It seems as though many makers of traditional luxury goods have lost faith in the casual smoker and discontinued any items even remotely pertaining to cigars. Thankfully, the world's finest crystaliers have refused to turn their backs on the cigar enthusiast, offering interesting crystal ashtrays that bring a bit of Park Avenue directly into the smoking den.
In their undying respect for cigar culture, France's finest glass masters—Lalique, Baccarat and Saint-Louis—produce crystal cigar ashtrays that are thoughtfully cast yet at the same time ingeniously designed to blend into almost any environment. No conservatory is too dainty, nor man cave too masculine, nor study too austere, that it can't benefit from a bit of fine, decorative crystal.

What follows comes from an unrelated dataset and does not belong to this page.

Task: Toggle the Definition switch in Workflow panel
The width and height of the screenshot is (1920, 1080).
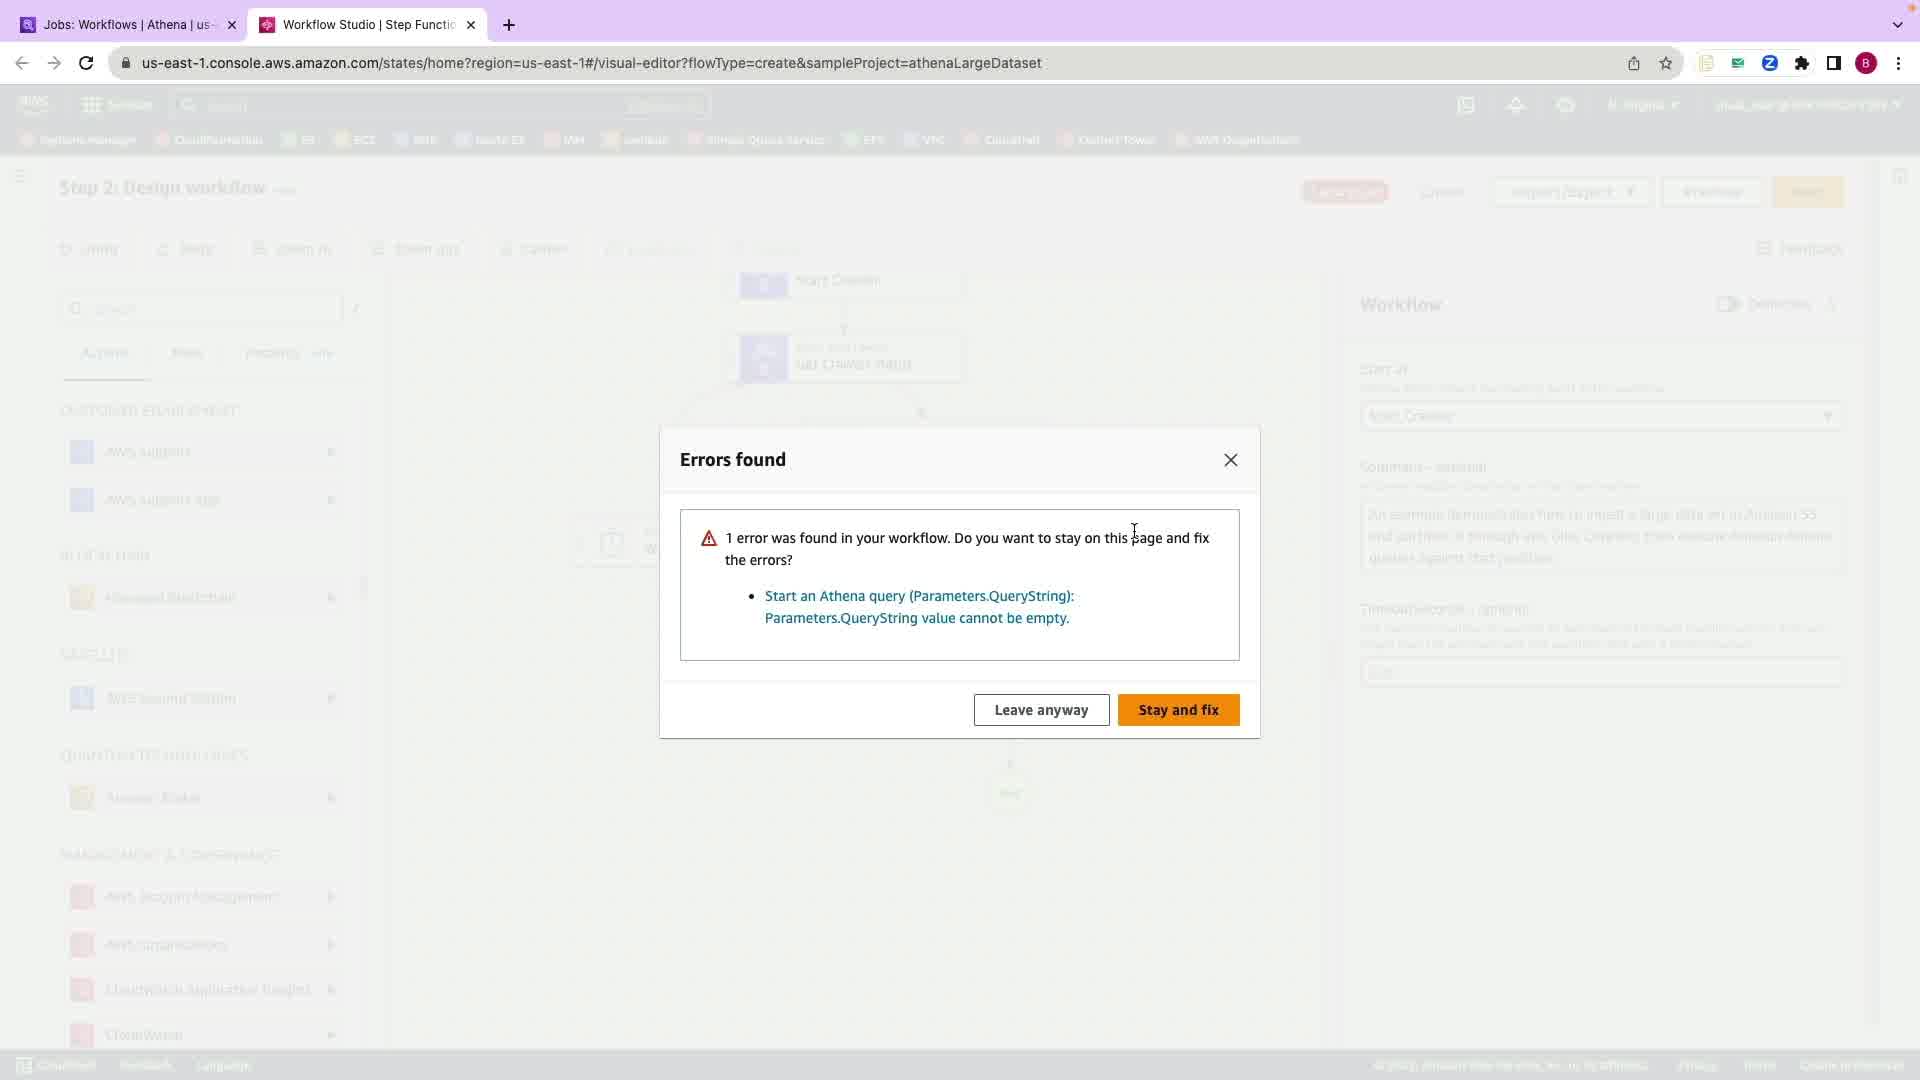Action: pyautogui.click(x=1728, y=304)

Consider the expressive contrast between clear and translucent crystal on the four-sided Lalique Jungle Ashtray ($2,100). Embossed jaguars prowl the sides of this piece in twinkling relief against a frosted surface—the same signature frosted surface that endeared America's wealthy class to Lalique's vases and hood ornaments in the 1920s. In this case, the ashtray's misty satin-finish adequately says Lalique without screaming it.

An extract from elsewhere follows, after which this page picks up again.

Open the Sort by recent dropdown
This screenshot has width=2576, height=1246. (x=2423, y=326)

Jaguars and jungles a little too Kiplingesque? Saint-Louis, Europe's oldest glassmaker, makes its statement in a less literal fashion by relying on deep geometrical grooves along with simple transparency. According to Saint-Louis (owned by Hermés International S.A.), the Adiante Cigar Ashtray ($785) gets its inspiration from the Art Deco period. No matter the era, its clever ridges and bevels result in a charming circular design that few rooms would reject.

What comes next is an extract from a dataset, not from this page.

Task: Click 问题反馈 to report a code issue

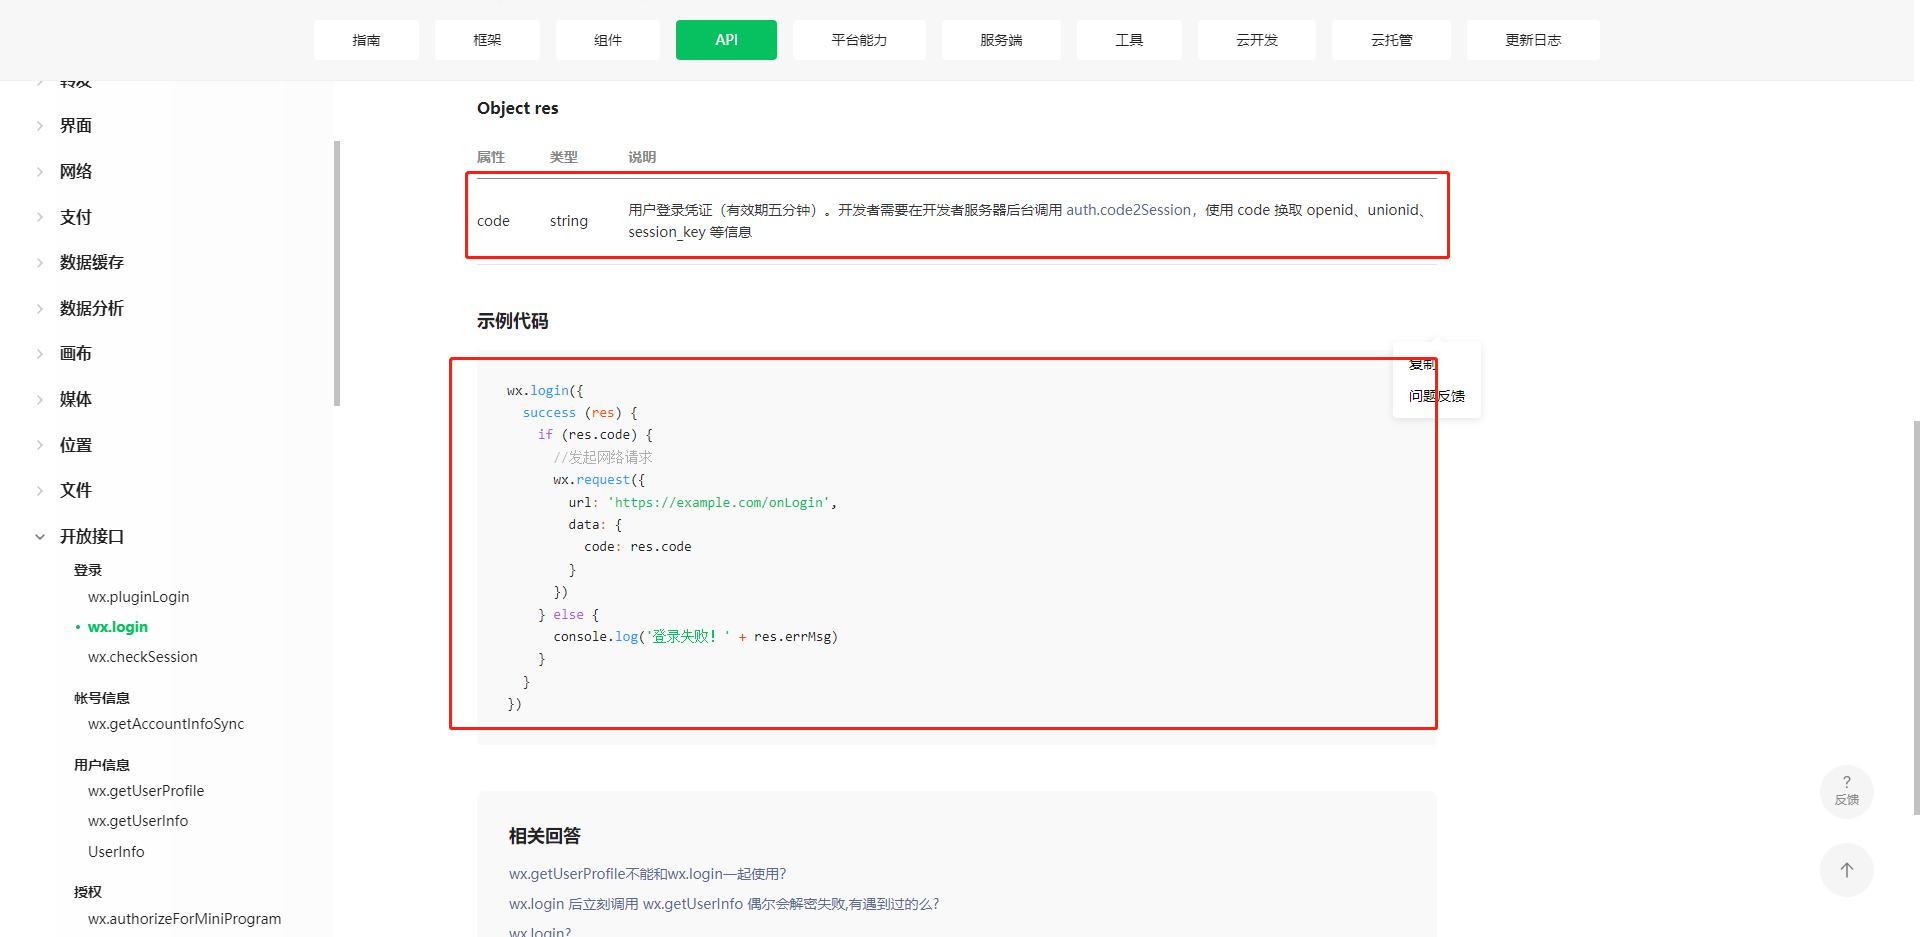Action: [1436, 395]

The studios at Baccarat have fully embraced the cigar smoker with the striking, six-sided Harcourt Abysse Ashtray ($845). The hexagonal Harcourt design, based on Baccarat's oldest pattern, comes to life rather brilliantly in ashtray form. With its flat cuts and series of bold angles, it's almost as if Baccarat specifically chose this shape to defy the stuffy notion that all crystal ashtrays have to look like candy dishes.
For those who might be suspicious of the term "crystal" (and the high price that comes with it), it's defined by the European Union as glass with a minimum 24 percent lead content, which lends the material a flawless optical clarity—and signature heft—otherwise unattained.